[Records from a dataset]
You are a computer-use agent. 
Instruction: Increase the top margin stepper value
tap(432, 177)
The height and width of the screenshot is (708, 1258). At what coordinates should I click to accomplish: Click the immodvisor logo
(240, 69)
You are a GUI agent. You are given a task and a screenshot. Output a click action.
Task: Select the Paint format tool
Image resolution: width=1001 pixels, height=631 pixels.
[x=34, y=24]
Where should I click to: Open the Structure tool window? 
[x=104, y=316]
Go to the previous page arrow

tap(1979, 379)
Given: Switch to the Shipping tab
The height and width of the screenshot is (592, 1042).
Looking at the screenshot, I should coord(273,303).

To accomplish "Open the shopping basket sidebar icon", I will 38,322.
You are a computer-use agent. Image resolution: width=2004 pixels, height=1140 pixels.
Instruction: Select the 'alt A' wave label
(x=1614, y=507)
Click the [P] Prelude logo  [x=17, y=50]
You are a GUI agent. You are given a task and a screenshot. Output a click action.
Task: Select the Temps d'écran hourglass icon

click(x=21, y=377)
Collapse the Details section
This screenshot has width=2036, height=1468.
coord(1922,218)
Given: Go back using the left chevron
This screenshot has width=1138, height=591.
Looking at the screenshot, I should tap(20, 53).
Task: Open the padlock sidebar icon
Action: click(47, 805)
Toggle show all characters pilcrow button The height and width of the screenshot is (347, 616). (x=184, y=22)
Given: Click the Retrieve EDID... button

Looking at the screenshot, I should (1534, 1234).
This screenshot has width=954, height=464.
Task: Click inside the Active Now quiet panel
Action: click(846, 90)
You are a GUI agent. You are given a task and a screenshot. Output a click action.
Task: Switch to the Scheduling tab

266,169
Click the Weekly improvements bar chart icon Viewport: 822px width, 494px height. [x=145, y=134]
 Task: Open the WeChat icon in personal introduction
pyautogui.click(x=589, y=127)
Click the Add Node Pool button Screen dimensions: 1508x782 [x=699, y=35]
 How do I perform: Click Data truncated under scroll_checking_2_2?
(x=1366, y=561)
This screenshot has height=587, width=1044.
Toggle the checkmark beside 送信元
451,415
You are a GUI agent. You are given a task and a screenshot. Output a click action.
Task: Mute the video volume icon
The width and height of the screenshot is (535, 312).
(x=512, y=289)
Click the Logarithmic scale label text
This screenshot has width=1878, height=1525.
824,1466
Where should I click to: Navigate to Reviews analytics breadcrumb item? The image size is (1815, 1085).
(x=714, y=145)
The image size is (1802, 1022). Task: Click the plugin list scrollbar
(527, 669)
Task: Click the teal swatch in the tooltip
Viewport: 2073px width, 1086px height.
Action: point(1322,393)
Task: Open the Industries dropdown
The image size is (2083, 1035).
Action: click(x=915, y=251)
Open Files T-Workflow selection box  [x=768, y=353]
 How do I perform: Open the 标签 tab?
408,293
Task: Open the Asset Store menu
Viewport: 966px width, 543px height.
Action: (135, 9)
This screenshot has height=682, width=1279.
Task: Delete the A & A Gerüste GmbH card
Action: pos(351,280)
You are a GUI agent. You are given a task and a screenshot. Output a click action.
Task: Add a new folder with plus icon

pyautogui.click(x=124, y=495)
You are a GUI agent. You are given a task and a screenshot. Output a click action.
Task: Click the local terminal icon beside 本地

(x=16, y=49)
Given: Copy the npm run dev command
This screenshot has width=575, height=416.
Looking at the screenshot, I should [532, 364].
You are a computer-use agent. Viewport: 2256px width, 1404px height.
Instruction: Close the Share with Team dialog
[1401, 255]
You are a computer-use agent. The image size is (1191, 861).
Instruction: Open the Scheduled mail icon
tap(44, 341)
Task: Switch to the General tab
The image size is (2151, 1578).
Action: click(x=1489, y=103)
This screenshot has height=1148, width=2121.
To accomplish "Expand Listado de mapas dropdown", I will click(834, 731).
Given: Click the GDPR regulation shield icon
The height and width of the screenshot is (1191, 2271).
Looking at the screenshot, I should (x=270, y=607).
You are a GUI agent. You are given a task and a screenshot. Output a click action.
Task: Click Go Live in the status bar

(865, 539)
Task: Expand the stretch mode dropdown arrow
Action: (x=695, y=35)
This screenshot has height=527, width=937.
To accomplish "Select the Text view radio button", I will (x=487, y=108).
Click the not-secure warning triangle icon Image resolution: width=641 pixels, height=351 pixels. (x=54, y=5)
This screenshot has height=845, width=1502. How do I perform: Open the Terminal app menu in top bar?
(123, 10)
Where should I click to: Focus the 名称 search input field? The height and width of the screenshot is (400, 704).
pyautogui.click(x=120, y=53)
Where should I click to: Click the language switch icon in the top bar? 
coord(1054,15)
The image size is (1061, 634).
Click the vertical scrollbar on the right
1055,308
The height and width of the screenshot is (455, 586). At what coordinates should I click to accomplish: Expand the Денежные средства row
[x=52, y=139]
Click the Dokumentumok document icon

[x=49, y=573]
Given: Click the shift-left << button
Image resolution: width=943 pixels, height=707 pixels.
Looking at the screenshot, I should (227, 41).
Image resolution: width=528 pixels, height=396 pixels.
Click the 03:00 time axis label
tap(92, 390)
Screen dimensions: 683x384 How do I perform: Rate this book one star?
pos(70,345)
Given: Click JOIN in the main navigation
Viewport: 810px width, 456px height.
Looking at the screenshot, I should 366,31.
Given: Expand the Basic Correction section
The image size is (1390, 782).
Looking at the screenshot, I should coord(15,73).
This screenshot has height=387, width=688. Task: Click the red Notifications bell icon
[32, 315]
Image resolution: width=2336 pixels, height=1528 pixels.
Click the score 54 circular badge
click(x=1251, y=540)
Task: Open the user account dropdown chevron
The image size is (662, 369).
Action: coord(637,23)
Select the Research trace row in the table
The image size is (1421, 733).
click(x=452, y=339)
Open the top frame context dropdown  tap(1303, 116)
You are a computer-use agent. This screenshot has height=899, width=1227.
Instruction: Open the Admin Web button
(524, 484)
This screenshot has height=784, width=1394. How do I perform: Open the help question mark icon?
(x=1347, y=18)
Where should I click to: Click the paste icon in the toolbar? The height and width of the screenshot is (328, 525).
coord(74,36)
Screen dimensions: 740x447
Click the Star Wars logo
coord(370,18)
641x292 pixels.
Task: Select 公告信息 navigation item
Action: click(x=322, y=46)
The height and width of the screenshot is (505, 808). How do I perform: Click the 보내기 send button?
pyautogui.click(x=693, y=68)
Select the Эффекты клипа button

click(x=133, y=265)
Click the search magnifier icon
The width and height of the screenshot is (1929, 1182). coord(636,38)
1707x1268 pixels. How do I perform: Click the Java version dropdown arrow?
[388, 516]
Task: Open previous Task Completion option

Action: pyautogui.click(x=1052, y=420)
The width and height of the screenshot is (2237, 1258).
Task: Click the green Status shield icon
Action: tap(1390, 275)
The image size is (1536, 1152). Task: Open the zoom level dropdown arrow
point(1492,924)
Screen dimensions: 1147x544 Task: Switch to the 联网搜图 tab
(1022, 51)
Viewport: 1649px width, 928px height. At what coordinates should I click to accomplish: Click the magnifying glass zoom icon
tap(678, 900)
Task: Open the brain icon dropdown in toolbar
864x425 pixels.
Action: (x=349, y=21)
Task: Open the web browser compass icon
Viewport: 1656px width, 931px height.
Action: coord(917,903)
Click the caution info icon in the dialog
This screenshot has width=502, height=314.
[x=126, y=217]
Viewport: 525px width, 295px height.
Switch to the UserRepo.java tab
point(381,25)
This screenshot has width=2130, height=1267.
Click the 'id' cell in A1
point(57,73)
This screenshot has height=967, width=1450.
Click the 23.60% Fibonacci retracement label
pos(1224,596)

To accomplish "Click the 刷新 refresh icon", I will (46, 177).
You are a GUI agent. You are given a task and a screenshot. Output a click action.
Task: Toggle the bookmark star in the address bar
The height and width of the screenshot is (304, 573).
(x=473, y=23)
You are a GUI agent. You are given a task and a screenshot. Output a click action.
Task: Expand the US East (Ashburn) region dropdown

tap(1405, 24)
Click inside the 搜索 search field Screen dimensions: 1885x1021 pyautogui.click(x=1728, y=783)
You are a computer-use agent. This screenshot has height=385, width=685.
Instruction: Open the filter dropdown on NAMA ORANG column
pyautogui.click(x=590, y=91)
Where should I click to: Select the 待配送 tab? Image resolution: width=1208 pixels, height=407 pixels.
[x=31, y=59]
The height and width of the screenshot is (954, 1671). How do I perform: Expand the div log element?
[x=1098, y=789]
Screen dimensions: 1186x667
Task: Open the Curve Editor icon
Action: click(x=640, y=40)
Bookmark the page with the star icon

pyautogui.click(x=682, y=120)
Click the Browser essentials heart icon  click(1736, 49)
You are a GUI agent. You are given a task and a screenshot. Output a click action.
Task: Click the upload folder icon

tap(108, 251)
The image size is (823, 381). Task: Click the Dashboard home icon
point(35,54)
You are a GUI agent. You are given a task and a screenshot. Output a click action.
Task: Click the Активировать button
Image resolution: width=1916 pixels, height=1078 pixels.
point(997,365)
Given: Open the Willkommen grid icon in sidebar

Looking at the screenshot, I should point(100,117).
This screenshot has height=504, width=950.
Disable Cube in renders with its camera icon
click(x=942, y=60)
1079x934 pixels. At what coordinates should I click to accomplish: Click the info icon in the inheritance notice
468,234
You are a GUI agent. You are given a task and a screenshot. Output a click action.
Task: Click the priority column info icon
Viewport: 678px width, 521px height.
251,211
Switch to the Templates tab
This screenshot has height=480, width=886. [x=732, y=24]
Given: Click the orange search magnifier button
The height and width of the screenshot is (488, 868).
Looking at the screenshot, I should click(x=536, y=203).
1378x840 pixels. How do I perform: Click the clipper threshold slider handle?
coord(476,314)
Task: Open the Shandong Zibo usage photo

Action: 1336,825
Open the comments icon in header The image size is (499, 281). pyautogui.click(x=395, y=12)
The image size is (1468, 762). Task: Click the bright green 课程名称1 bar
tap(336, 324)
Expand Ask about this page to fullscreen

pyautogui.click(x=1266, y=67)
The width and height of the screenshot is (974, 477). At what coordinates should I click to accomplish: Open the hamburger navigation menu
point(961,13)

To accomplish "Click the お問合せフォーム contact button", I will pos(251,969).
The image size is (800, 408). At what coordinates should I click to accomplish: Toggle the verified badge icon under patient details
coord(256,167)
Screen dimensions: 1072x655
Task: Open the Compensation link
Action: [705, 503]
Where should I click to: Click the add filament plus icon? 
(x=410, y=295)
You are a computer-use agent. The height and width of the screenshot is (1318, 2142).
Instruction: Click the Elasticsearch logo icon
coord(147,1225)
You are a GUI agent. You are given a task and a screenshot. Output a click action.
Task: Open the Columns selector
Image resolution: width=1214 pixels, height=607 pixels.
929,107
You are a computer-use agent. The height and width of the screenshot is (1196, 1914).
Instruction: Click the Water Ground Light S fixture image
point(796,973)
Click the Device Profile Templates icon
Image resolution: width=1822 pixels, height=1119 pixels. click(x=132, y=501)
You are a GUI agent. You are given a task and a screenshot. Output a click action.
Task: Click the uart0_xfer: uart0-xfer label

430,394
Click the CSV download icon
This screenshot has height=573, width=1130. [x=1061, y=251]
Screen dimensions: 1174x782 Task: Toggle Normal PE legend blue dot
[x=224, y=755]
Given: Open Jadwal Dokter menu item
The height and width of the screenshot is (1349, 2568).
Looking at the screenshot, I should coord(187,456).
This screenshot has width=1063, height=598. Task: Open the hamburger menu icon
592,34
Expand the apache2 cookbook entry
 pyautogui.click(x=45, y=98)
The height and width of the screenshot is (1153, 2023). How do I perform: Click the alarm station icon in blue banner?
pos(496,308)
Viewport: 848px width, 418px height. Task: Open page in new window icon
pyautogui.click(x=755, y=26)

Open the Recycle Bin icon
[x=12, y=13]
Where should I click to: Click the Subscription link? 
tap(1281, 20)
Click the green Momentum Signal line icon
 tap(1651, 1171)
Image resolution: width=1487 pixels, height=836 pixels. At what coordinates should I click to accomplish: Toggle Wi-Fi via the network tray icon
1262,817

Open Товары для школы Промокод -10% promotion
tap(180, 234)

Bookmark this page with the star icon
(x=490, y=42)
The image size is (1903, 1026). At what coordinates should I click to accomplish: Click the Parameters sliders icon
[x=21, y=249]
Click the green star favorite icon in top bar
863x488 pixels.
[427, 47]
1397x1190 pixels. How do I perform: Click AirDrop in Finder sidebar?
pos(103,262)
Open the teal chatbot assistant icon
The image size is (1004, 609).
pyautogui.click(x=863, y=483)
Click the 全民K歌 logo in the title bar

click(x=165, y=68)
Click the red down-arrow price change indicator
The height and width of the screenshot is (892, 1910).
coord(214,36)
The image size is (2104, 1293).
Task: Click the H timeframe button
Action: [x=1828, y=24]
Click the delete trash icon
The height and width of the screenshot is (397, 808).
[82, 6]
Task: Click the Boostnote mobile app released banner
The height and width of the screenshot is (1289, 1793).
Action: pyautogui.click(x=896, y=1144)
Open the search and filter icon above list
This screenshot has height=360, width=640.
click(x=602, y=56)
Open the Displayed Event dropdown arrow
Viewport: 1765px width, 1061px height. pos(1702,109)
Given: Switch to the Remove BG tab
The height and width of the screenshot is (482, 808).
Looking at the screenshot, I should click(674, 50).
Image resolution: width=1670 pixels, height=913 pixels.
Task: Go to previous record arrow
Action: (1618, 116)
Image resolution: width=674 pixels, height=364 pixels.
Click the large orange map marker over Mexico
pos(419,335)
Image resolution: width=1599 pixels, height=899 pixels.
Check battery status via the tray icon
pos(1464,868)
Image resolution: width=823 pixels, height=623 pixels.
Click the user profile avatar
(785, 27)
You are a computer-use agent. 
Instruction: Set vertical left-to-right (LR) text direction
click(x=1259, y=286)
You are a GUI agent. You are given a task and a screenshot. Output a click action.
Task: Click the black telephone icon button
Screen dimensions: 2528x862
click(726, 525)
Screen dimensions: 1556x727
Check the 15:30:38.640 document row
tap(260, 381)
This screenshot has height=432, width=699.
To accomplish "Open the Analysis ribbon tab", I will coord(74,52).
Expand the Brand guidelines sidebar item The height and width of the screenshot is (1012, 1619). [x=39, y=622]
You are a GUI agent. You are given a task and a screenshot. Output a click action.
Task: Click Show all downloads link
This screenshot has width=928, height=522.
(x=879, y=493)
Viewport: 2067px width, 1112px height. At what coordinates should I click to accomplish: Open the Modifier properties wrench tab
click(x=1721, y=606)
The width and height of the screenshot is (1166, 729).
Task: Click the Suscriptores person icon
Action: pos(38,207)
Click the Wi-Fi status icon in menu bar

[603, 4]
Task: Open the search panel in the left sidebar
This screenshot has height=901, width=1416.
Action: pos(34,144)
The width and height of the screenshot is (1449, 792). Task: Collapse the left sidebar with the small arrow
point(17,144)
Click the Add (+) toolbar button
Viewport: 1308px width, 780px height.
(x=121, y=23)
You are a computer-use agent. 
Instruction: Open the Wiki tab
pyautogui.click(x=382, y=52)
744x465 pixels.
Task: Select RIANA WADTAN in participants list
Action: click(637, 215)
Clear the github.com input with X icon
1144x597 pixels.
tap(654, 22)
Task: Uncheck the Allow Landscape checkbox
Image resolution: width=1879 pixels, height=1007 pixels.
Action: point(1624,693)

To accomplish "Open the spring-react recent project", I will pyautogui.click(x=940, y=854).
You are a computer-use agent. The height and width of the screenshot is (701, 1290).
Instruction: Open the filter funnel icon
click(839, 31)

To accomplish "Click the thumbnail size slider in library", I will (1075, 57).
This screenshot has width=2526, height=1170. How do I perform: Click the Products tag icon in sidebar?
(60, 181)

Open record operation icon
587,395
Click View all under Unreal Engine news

§ Your instructions:
Select and copy each line from the data that includes the word "section".

§ Finished exercise:
Collapse the Details section
Given: Expand the Basic Correction section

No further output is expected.